Monitoring a Fine-Tuning Job
Monitoring the fine-tuning process is essential to ensure that the model is learning effectively to make adjustments as needed. With Hyperstack Gen AI Platform, users can easily monitor the progress of their fine-tuning job and gain insights into the training process.
Monitor Through API
You can monitor a fine-tuning job by making a GET request to the training info endpoint:
MODEL_NAME="finetuned-mistral-7b"
curl -X GET " https://api.genai.hyperstack.cloud/tailor/v1/named-training-info-log/$MODEL_NAME" \
-H "X-API-Key: $API_KEY" \
-H "Content-Type: application/json"
If the fine-tuning job succeeded, the response will look like this:
{
"metrics": {
"end_train_message": ["Training job ended"],
"end_train_status": ["dormant"],
"eval_loss": [2.644, 0.474],
"loss": [1.354, 1.985, 1.938, 0.114, 0.669, 0.434],
"perplexity": []
},
"status": "success"
}
If the fine-tuning job failed, the response will look like this:
{
"metrics": {
"end_train_message": ["message"],
"end_train_status": ["failed_training"],
"eval_loss": [],
"eval_perplexity": [],
"loss": [],
"perplexity": []
},
"status": "success"
}
Monitor Through The UI
1. Access the Training Metrics Page
Navigate to this page to view the status of training jobs.
2. Check Job Status
- Training Jobs: View the list of jobs that are currently training.
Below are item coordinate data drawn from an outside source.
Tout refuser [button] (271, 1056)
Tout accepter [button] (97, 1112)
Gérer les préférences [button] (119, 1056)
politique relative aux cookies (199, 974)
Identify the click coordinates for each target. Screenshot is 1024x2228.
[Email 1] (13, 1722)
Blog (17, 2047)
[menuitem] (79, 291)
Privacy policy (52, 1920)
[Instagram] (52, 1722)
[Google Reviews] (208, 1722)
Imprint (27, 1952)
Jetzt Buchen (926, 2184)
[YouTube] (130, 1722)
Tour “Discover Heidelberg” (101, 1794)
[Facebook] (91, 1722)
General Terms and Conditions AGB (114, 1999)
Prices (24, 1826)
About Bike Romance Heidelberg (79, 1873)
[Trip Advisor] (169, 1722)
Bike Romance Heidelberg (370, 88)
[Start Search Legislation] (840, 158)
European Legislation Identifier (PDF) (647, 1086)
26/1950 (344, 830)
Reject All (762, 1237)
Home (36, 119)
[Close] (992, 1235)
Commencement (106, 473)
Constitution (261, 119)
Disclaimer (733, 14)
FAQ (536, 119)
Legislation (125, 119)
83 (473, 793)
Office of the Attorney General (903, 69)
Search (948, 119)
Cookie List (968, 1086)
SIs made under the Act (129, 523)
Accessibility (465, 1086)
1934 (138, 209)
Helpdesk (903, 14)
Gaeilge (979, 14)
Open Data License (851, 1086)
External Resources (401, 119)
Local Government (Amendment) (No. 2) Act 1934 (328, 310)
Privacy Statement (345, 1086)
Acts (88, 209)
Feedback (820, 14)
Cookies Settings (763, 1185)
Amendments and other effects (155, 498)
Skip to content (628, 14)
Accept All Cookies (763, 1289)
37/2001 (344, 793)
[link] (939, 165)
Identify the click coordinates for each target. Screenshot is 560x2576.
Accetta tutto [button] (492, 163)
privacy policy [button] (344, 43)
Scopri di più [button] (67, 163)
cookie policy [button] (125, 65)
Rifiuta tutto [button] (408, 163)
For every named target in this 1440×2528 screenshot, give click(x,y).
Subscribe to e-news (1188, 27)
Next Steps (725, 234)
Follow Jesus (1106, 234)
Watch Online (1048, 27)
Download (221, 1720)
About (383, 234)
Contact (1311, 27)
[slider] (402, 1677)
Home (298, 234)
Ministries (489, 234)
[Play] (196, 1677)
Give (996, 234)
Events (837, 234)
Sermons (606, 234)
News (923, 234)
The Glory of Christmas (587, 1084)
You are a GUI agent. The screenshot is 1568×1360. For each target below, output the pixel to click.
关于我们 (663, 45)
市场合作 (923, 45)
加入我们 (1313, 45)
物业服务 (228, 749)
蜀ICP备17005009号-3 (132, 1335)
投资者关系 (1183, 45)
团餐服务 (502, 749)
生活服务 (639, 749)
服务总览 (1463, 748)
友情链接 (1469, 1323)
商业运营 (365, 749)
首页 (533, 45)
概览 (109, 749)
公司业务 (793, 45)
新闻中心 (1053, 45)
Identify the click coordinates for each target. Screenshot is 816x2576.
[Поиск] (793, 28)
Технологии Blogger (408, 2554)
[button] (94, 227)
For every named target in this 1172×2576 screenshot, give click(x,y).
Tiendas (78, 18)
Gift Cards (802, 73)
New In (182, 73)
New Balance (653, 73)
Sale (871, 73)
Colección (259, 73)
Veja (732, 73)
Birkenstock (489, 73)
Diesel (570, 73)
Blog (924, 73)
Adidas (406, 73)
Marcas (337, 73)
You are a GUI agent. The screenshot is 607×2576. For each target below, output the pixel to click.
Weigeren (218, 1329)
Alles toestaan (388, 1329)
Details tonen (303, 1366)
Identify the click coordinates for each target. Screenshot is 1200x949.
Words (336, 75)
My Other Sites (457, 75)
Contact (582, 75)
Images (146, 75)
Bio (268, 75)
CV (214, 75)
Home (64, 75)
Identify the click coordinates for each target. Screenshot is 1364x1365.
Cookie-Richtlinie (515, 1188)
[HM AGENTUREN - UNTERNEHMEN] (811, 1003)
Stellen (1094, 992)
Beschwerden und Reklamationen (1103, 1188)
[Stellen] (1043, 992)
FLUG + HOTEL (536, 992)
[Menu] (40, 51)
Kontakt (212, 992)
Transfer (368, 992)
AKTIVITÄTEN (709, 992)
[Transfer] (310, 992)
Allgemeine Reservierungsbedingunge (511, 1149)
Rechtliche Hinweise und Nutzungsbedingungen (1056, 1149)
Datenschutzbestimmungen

- Failed Jobs: Identify and review jobs where the training has failed.
3. Review Metrics
The primary metric collected during training is the loss data, which is crucial for evaluating the performance of a model. The following details are provided:
- Training Loss: Indicates how well the model is learning from the training data.
- Validation Loss: Measures the model's performance on a separate validation dataset.
4. Analyse Visualizations
The Training Metrics page offers two main types of visualizations to help users understand their model's performance:
- Performance Comparison Chart: This bar chart compares the training and validation loss before and after fine-tuning, showing the reduction in loss as a result of the training.
- Model Performance Over Steps Chart: This line chart displays the loss over the steps of the training process, allowing users to see how the loss decreases as the training progresses.
Example Metrics Display
-
Training Details:
- Model Name:
Legal-1.0
- Tags:
legal
,tax
- Base Model:
Mistral-7B
- Model Name:
-
Training Status:
Running
-
Training Duration:
1 hour 30 minutes
-
Current Metrics:
- Training Loss:
5.6282
- Validation Loss:
10.8603
- Training Loss:
-
Hyperparameters Used:
- Learning Rate:
auto
- Batch Size:
auto
- Epochs:
auto
- Percentage of Dataset for Eval:
5%
(auto)
- Learning Rate:
-
Performance Comparison:
- Training Loss Reduction:
5.2321
- Validation Loss Reduction:
0.0000
- Training Loss Reduction:
Example Charts
Performance Comparison (Start/End of Fine-Tuning)
Metric | Before Fine-Tuning | After Fine-Tuning |
---|---|---|
Training Loss | 10.860 | 5.628 |
Validation Loss | 10.861 | 5.860 |
Monitoring the training and validation loss is essential for understanding how well a user's model is learning and generalizing to new data. Consistently decreasing loss values indicate effective training progress.
Key Benefits
- Monitor regularly: Regularly check the fine-tuning job metrics to ensure the model is learning effectively.
- Compare metrics: Compare the metrics across different fine-tuning jobs to identify the most effective hyperparameters.
- Adjust as needed: Adjust the hyperparameters, model, or training data as needed based on the metrics.